Game physics presentation by Richard Lord, some questions
- by Steve
I been implementing (in XNA) the examples in this physics presentation by Richard Lord where he discusses various integration techniques. Bearing in mind that I am a newcomer to game physics (and physics in general) I have some questions.
15 slides in he shows ActionScript code for a gravity example and an animation showing a bouncing ball. The ball bounces higher and higher until it is out of control. I implemented the same in C# XNA but my ball appeared to be bouncing at a constant height. The same applies to the next example where the ball bounces lower and lower.

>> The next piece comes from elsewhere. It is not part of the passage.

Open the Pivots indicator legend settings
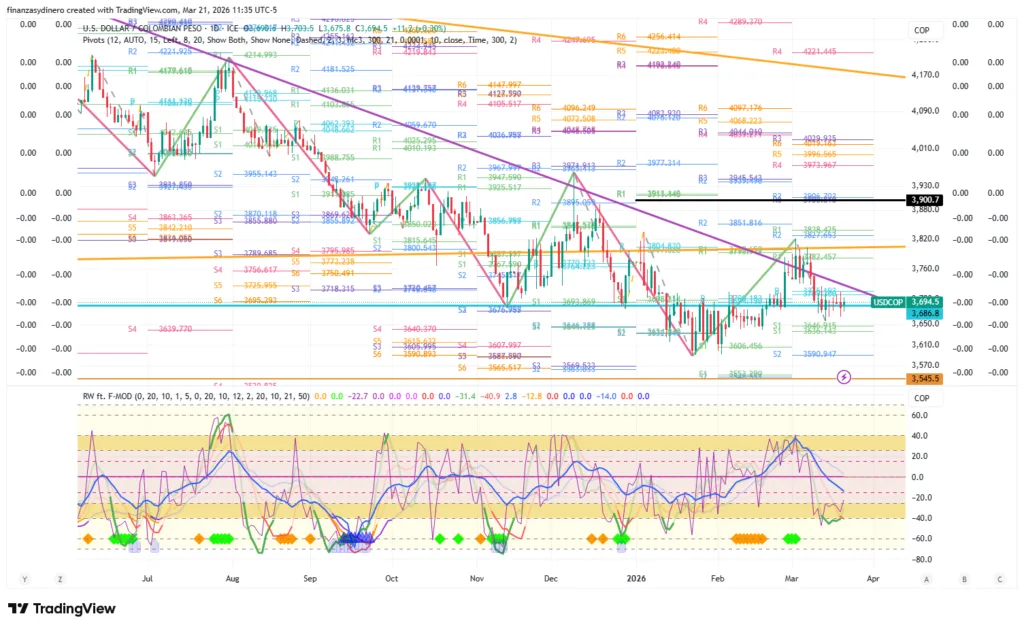Screen dimensions: 1024x629 tap(300, 40)
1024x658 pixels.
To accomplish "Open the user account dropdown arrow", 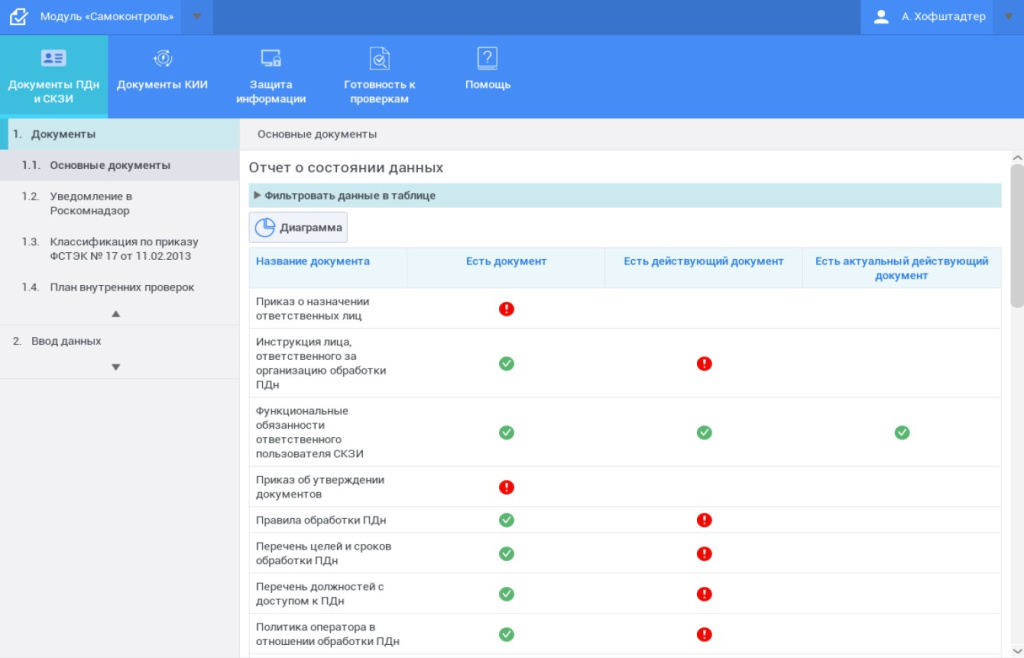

After some experimentation I found that if I switched to a fixed timestep and then on the first iteration of Update() I set the time variable to be equal to elapsed milliseconds (16.6667) I would see the same behaviour.
Doing this essentially set the framerate, velocity and acceleration to zero for the first update and introduced errors(?) into the algorithm causing the ball's velocity to increase (or decrease) over time. I think!
My question is, does this make the integration method used poor?
Or is it demonstrating that it is poor when used with variable timestep because you can't pass in a valid value for the first lot of calculations? (because you cannot know the framerate in advance).
I will continue my research into physics but can anyone suggest a good method to get my feet wet?
I would like to experiment with variable timestep, acceleration that changes over time and probably friction. Would the Time Corrected Verlet be OK for this?